Document section:
The instructors' first day of professional teaching will be met with challenges traditional and new in a post-pandemic classroom.

SAN ANTONIO — A new school year means new teachers in the classrooms.

Nick Garcia leads the local chapter of Teach For America, an educational nonprofit whose goal is to recruit and train qualified and diverse community leaders to become teachers. Many of them are people of color who go on to teach in low-income areas.

This year, Teach For America trained 350 teachers who will instruct throughout Texas. About 70 of them will be coming to San Antonio, where their impact is expected to ripple beyond mere math and reading skills. 

“COVID-19 has deepened the inequities we see in our communities here in San Antonio,” Garcia said.

This fall will be Neha Thippanas’s first year teaching, and for many of the seventh-grade math students she’ll have in her classroom, it’ll be their first time back in school at full capacity.

“I’m excited to be back,” Thippana said. “I think transitioning from virtual learning and virtual schools to a fully in-person school like we expect to happen starting August will be a challenge.”

Supplied data:
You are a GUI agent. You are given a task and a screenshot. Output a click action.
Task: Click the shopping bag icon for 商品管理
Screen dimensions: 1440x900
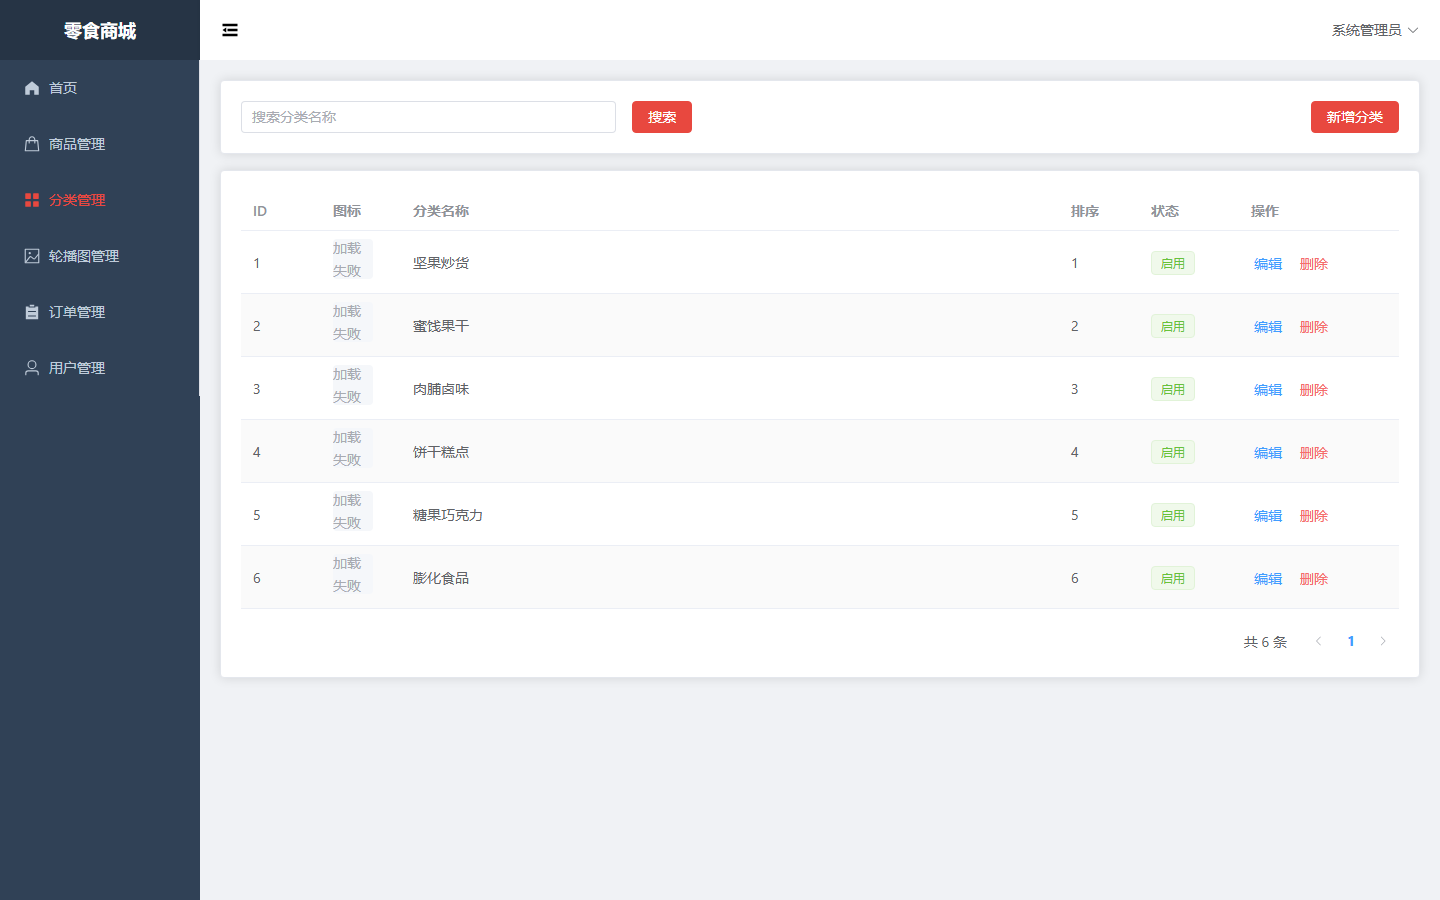32,144
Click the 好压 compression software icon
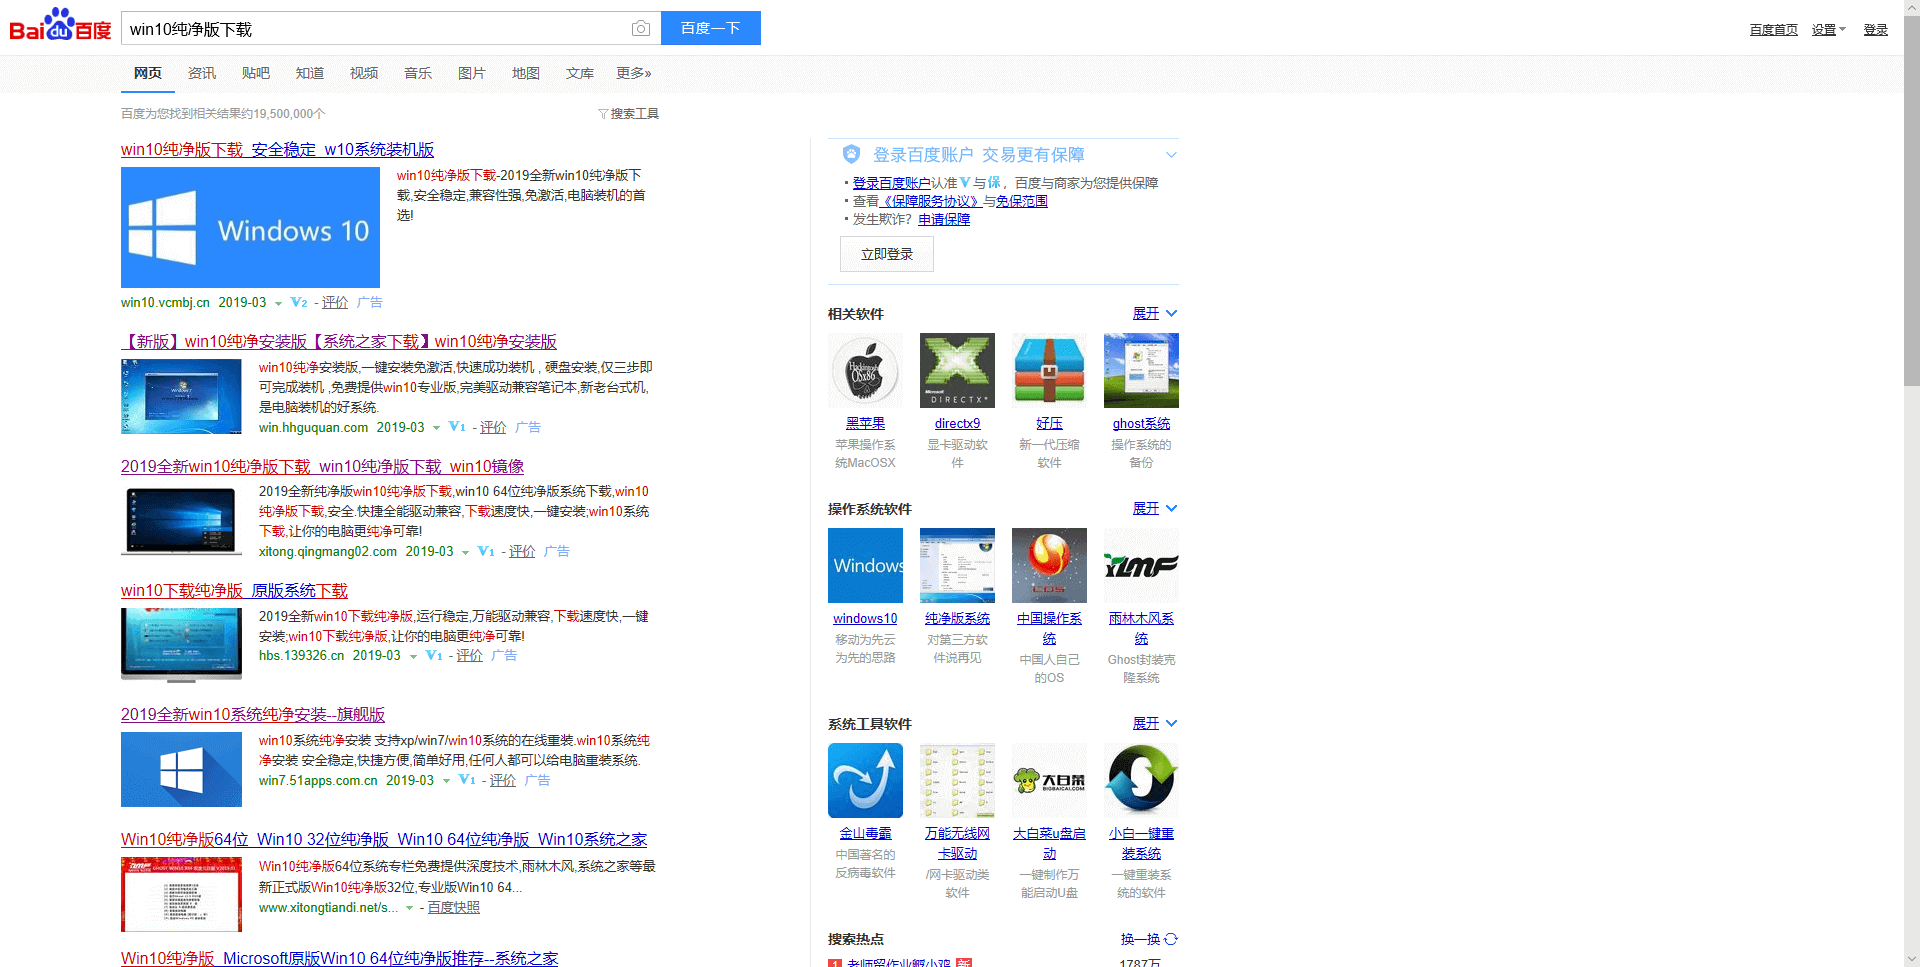Screen dimensions: 1920x967 pos(1049,371)
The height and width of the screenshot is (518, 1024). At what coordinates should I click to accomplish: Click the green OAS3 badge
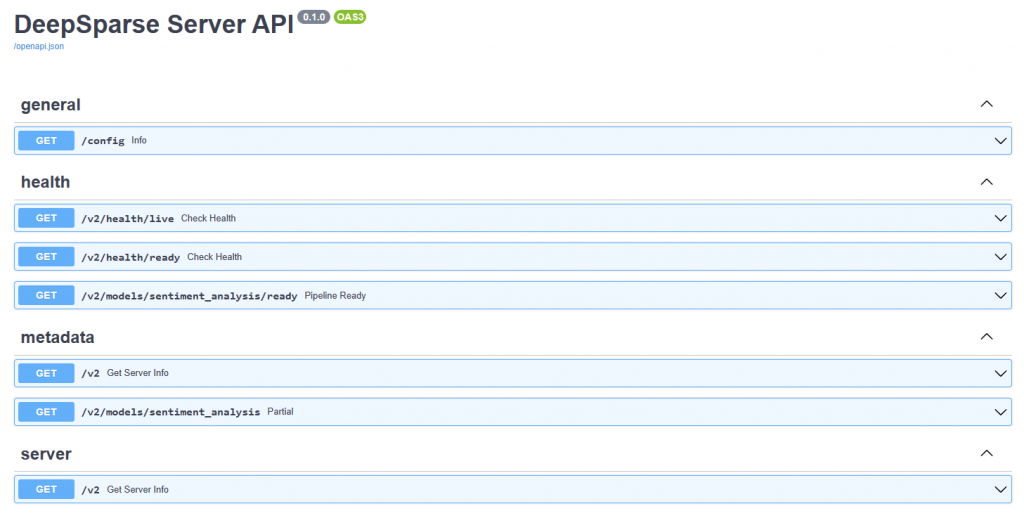tap(350, 17)
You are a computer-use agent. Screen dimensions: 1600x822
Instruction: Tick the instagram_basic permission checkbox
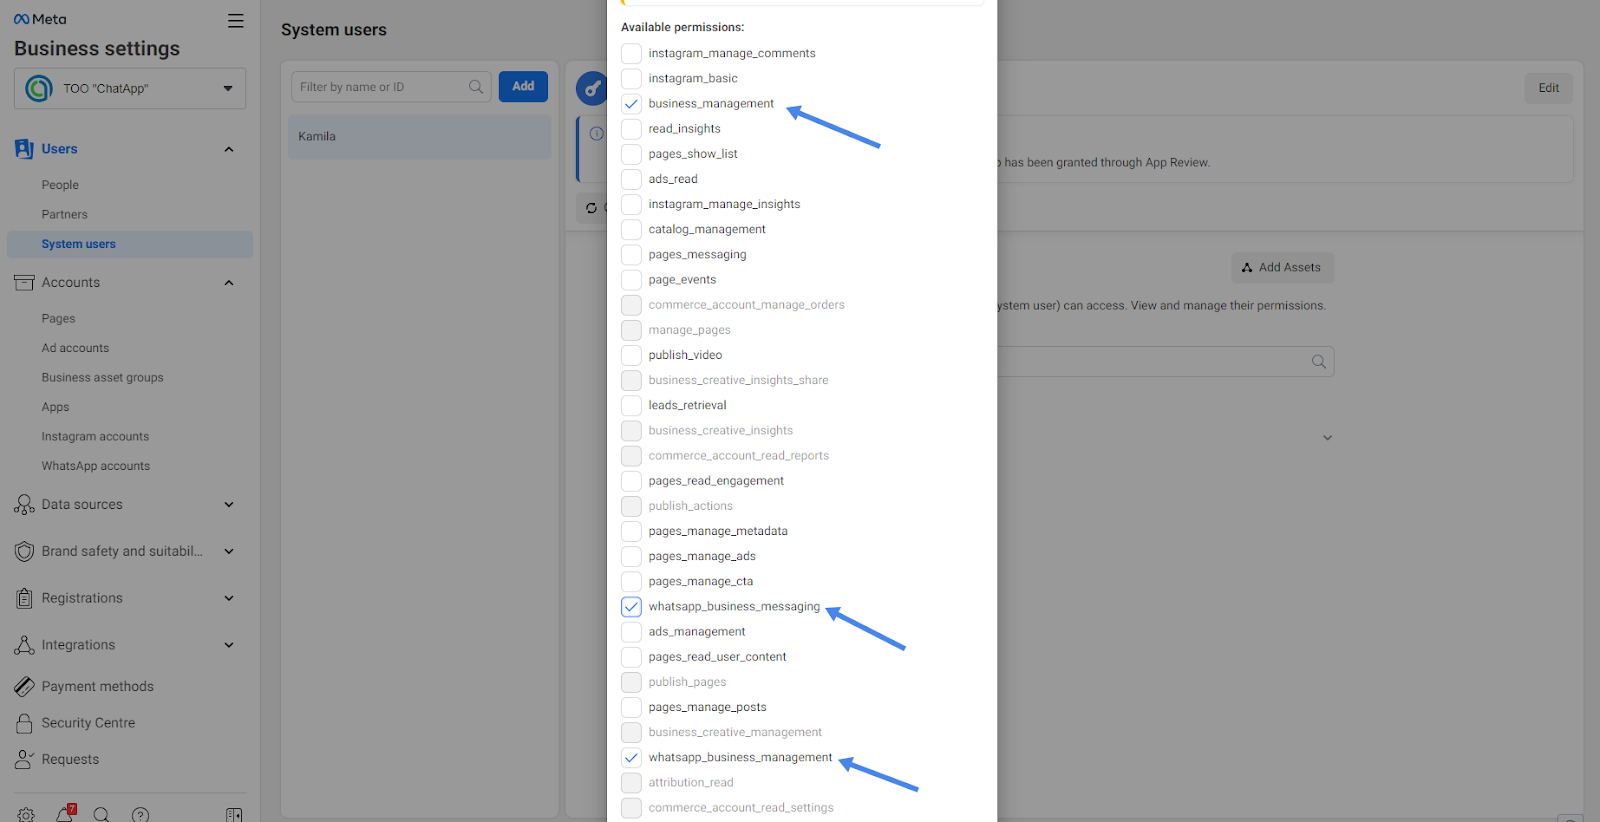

Work to complete:
(a) According to the article on new Teach For America teachers, about how many of this year's trained teachers will be coming to San Antonio?
(b) Continue the article on new Teach For America teachers in San Antonio from where it stops.
The rows have no connection to the article about new teachers in San Antonio.

Activity answers:
(a) About 70 of them.

(b)
Thippana says her biggest concern will be catching students up from what was a most unusual year of hybrid learning.

“I want to figure out where our students are needing more help in,” Thippana said.

Ryley Constable will teach the same subject at a different grade level and shares the same concerns.

“As a recent college graduate, I remember what it’s like to learn over Zoom,” Constable said.

He says the updated training models they’ve learned have prepared the new teachers for the post pandemic teaching era.

“This pandemic has given schools a lot of time to re-imagine what education can look like after the pandemic, and I'm excited to work with SAISD to do that,” Constable said.